Sono ammalata di utero da tre anni e mio marito è un povero operaio con figli, che viveva del salario datogli da Guerra. Quale prospettiva poteva egli offrire alla figlia del padrone in compenso del disonore? – osserva con amarezza la moglie di Cundari.

Per gli inquirenti quella offerta dall’imputato è una ricostruzione dei fatti priva di qualsiasi fondamento e il 24 giugno 1942 Cundari viene rinviato al giudizio della Corte d’Assise di Cosenza per rispondere di lesioni gravi, aggravate dalla premeditazione, corruzione di minorenne continuata e porto abusivo di arma da fuoco.

Il 9 aprile 1943 si discute la causa. Affermata la responsabilità dell’imputato sulla base della confessione dell’imputato e delle risultanze processuali, riguardo al movente la Corte osserva che devesi quanto meno seriamente dubitare che sia stata la ragazza Giuditta Guerra anziché il Cundari a provocare e coltivare i rapporti di una qualche intimità sessuale. Una prova di fatto più che congetturale in rapporto all’età dei protagonisti della vicenda sta contro il Cundari. Egli, dopo aver comunque attirato a sé o quantomeno incoraggiata in una simpatia verso di lui la Guerra, si adoperò sempre per evitare che ella passasse ad altro amore, fino al momento in cui per un sentimento di riprovevole gelosia l’aggredì producendole una lesione con pericolo di vita e con esiti di limitazione nell’uso del braccio destro. Né scuote sostanzialmente tale deduzione la circostanza dell’allontanamento temporaneo del Cundari dalla bottega del Guerra giacché, anche a volergli credere e ritenere cioè che egli l’abbia fatto per allontanarsi dalla ragazza, bisognerebbe ritenere che vi si sia deciso in un momento di serena valutazione dell’illecito in cui si era messo e della responsabilità incontro alla quale egli andava. Se fosse stato veramente deciso a finirla, sarebbe bastato persistere nell’adottato allontanamento, giacché è assolutamente da escludere il fatto che egli sia ritornato per le gravi minacce fattegli con rivoltella da Giuditta Guerra. Una ragazza quindicenne, per quanto lasciva ma che non ha avuto congressi carnali e perciò non sotto il peso del disonore, resta naturalmente, logicamente estranea a certi gesti ed a certi propositi di estrema violenza. Il movente è la gelosia.

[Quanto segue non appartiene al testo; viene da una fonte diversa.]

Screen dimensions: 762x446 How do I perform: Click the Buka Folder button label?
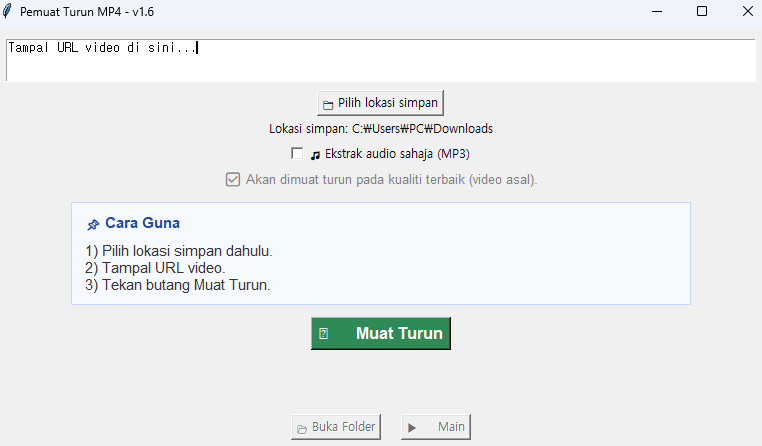click(343, 427)
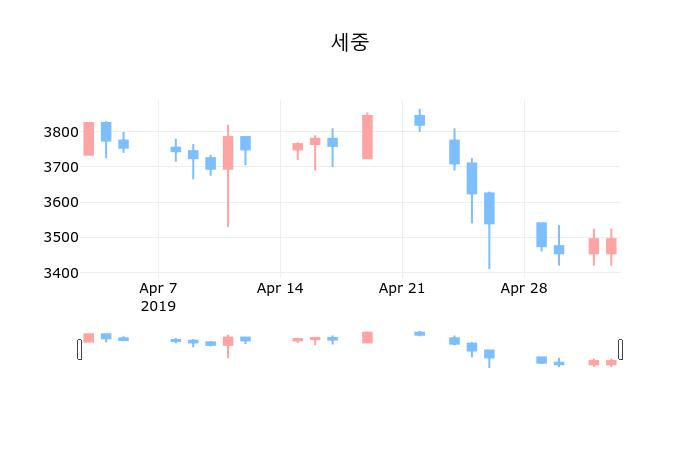Click the chart title 세중

point(350,42)
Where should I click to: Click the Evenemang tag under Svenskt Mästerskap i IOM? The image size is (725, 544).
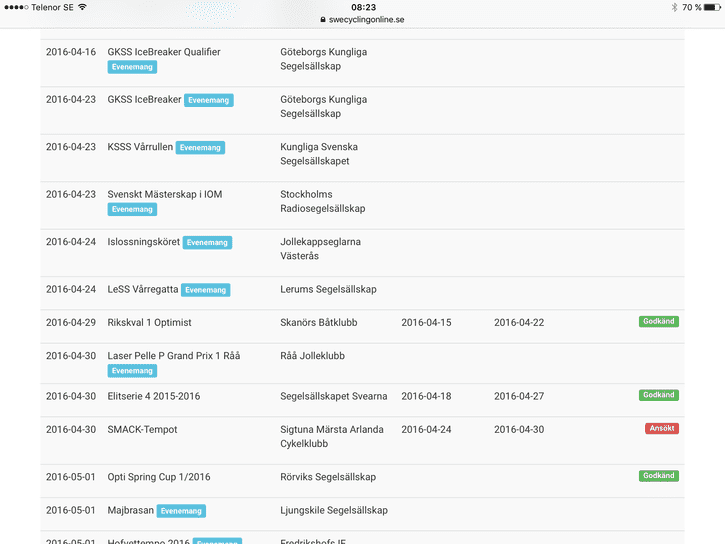click(x=132, y=209)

Ora la Corte deve accertare se sussiste l’aggravante della premeditazione e ragiona: Cundari ha dichiarato di essersi deciso ad aggredire la Guerra per le insistenti sollecitazioni fattegli da costei nel momento in cui si allontanò dalla bottega. La Guerra ha dichiarato che Cundari, ritornato alla bottega dopo circa mezz’ora da che se ne era andato, profittando che ella si trovava casualmente sull’ingresso della bottega, l’aggredì facendo esplodere quasi a bruciapelo la sua rivoltella. L’una come l’altra versione esclude l’ipotesi della premeditazione. Cundari acquistò la rivoltella quando vide la Guerra, contro le sue intenzioni, accompagnarsi al cugino e poiché ella non volle allontanarsi da costui si decise a ferirla. Nessuna preparazione quindi alla consumazione del delitto, ma semplice ed occasionale traduzione in atto di quella che nei due giorni precedenti, e forse anche mezz’ora prima, era stata una minaccia.

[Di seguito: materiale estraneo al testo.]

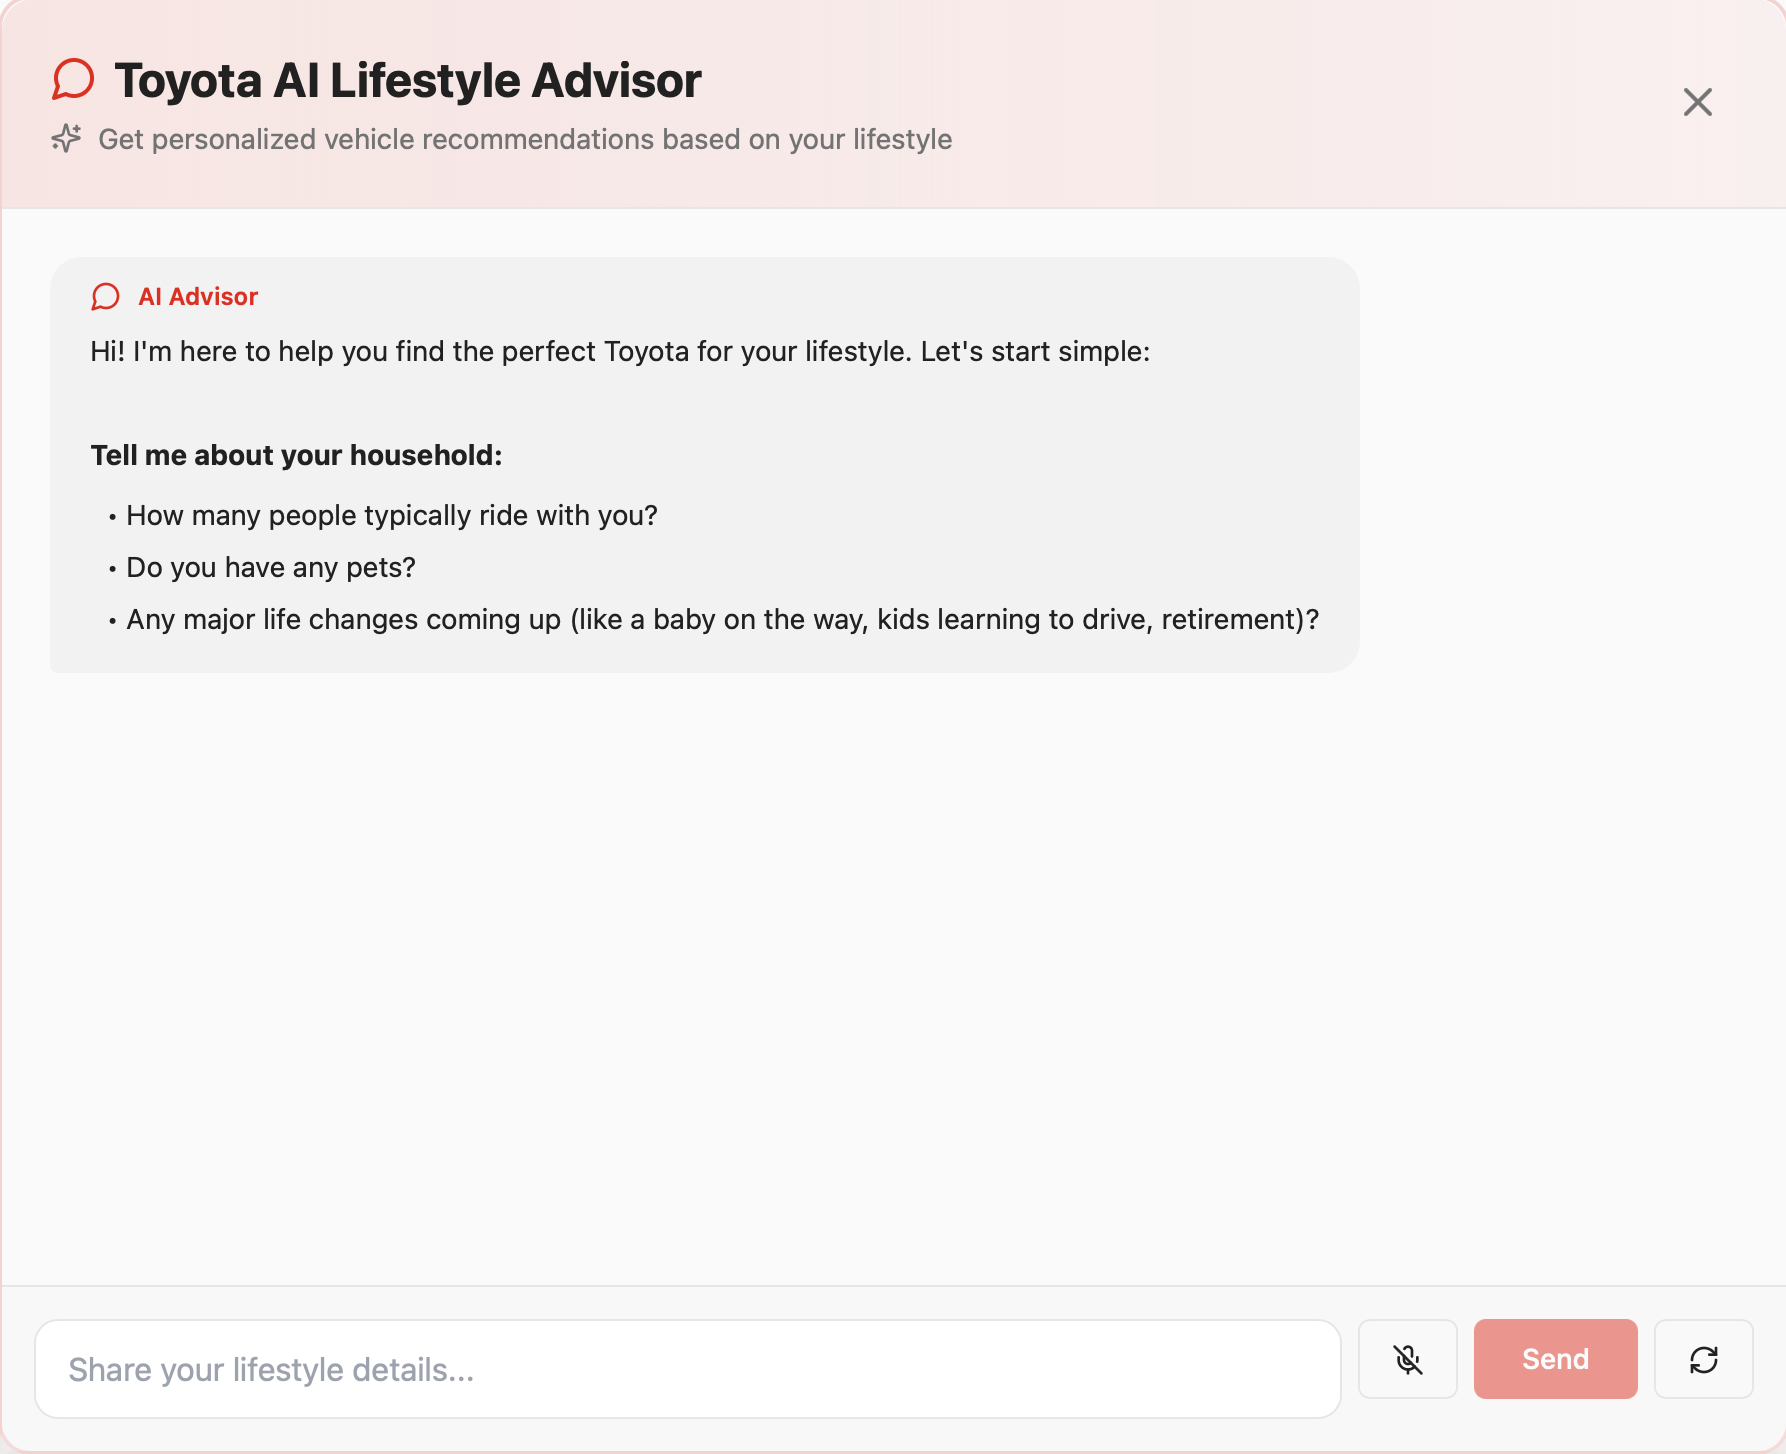Image resolution: width=1786 pixels, height=1454 pixels.
Task: Click the Send button
Action: pos(1555,1359)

Per la corte non ci fu nemmeno pericolo di vita perché i medici dell’ospedale si limitarono a rilevare la ferita nei suoi caratteri esterni e dichiarare la parte lesa in pericolo di vita, senza fare minimo cenno dei fenomeni clinici che tale stato giustificassero.

Esauriti gli elementi da chiarire, la Corte, visto che l’imputato è incensurato, applica il R.D. 17/19/1942 e dichiara estinti per amnistia i reati di corruzione di minorenne e porto abusivo di arma da fuoco. Per il reato di lesioni gravi la Corte condanna Giuseppe Cundari ad anni 4 e mesi 6 di reclusione, di cui, in virtù dello stesso decreto di amnistia, ne dichiara condonati anni 3, restando la pena fissata in anni 1 e mesi 6.

È il 9 aprile 1943.[1]

[1] ASCZ, Sezione di Lamezia Terme, Sentenze della Corte d’Assise di Cosenza.